● The input:
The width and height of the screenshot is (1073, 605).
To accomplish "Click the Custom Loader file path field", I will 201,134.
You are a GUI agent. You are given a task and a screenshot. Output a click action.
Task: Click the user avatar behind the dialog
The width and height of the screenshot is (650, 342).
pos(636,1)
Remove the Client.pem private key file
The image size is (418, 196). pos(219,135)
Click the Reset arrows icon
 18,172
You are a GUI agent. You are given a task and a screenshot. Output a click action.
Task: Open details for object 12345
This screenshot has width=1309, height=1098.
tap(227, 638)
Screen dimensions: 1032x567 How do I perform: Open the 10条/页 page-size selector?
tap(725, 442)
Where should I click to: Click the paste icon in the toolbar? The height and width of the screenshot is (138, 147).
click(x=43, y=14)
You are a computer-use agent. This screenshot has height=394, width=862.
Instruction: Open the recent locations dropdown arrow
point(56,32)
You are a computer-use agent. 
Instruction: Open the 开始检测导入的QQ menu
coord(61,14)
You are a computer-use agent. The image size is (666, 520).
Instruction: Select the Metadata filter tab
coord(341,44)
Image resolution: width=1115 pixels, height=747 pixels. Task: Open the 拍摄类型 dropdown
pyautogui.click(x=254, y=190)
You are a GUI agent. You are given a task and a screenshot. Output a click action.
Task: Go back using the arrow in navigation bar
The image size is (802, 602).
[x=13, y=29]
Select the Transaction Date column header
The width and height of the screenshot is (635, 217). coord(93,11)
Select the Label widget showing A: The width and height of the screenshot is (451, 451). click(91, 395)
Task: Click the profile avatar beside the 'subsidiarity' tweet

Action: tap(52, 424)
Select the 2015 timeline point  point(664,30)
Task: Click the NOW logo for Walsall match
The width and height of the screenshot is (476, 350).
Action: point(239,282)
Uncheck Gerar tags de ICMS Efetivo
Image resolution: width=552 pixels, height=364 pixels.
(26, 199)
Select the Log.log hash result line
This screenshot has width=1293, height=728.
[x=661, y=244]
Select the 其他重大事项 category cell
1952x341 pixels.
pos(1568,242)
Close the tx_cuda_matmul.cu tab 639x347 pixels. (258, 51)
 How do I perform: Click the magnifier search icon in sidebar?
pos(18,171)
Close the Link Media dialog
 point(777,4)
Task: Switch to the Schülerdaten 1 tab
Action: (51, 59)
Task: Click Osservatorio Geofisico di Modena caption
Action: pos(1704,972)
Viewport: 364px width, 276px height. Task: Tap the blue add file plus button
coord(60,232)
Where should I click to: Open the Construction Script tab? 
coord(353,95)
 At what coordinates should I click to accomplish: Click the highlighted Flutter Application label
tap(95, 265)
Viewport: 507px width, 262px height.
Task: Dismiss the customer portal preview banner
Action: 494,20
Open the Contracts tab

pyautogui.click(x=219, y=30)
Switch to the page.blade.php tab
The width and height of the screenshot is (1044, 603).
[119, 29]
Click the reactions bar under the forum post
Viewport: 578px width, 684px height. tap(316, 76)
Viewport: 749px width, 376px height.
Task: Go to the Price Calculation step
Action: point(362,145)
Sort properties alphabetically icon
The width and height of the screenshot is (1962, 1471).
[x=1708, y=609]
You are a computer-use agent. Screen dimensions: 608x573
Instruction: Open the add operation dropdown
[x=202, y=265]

● Brief: Pull out every line in the rows above that contains the string "resolution". Treat uppercase and lowercase as different, so only lines with that exact casing count.

● Correct response:
Image resolution: width=1115 pixels, height=747 pixels. Task: Open the 拍摄类型 dropdown
Image resolution: width=552 pixels, height=364 pixels.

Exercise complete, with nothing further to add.